Check out our crazy video we made with visual artist Joshua Harris-Harding for this song. It sums up what the lyrics and this paragraph cannot. The story is roughly about a future gig economy where mutant children are forced to work in unsanitary conditions cleaning waste. At night these youth gangs roam the grim cities meting out cruel forms of entertainment. And in this video our young leader’s karma is dealt a blow after she heckles a demi-god, shaving him bald. The young punk gets an infection of ‘bird beaks’ and is set on fire by the local gnostic priest. Our young leader is then reincarnated without hair in heaven.

“Piss Baby”

This song is one part football hooligan anthem, one part fire and brimstone sermon. At one time in history, Christendom was divided along theological lines by a phrase that was etched into a toilet wall. Now we are divided by those who can piss in the street and those who cannot. It questions the poor town planning of our neoliberal city – how can we remain civilised when there are no facilities freely available? 

“Romance Writer”

“Romance Writer” is probably the only song we’ve written that is explicitly about a subject, and it borders on being comedy. Most of our songs don’t present our point of view – but instead the perspective of the characters we conjure. We can be terrible, arch and severe entities from dystopian worlds or… a romance writer, of the Mills & Boon variety, down and out. His schtick wearing thin. Even his leading heroine becomes possessed with free will, and by the end of “Romance Writer” she has abandoned the author to a writers block.

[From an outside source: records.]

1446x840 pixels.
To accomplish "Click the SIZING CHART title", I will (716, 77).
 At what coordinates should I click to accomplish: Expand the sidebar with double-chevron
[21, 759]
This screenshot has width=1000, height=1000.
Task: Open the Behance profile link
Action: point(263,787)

Once again we were blessed to work with one of our favourite musicians – the talented Hermione Jonson who brought a Liberace-inspired fury of sweet and beguiling accompaniment. Much like the swooning quality that lulls readers into the sickly and sweet genre trappings of romance novels. The video for this track was shot by director Britt Walton and we felt it only right to serve up and honour the New Wave Victorian aesthetic of the ’70s. In it we see the tortured author come to realise his quickly loosening grip on his strong-willed heroine, whose split alter ego is awakened by a dark stranger. But then a series of loaded cliches helps her come to her senses and head for the hills.